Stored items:
+-------+

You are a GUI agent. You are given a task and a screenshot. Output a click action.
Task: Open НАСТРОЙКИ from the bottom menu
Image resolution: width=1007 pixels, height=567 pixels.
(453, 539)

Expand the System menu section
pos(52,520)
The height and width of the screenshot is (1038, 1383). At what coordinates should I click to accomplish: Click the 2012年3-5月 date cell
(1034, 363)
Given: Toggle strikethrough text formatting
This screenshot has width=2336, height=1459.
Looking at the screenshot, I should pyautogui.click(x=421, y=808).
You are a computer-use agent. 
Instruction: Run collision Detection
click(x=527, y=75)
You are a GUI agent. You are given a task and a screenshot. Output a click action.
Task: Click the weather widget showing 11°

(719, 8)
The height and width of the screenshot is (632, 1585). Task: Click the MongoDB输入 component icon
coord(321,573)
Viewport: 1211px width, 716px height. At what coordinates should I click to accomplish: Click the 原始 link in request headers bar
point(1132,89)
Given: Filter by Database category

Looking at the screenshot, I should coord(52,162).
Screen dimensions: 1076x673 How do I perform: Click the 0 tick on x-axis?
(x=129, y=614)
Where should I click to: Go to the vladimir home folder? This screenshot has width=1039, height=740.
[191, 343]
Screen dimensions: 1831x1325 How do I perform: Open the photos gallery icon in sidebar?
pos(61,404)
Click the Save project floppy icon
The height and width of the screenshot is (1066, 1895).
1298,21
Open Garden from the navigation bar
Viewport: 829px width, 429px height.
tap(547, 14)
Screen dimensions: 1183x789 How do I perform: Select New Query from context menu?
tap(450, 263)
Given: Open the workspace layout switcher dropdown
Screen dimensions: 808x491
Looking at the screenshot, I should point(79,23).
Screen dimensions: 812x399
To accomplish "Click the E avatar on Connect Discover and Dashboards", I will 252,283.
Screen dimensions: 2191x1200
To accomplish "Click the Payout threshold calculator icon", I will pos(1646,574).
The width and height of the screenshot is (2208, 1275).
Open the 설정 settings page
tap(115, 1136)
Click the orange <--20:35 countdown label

+-------+

Aim of the exercise: The line with "The width and" through the last line of the data: write these out exactly, and no others.

Result of this exercise:
The width and height of the screenshot is (2208, 1275).
Open the 설정 settings page
tap(115, 1136)
Click the orange <--20:35 countdown label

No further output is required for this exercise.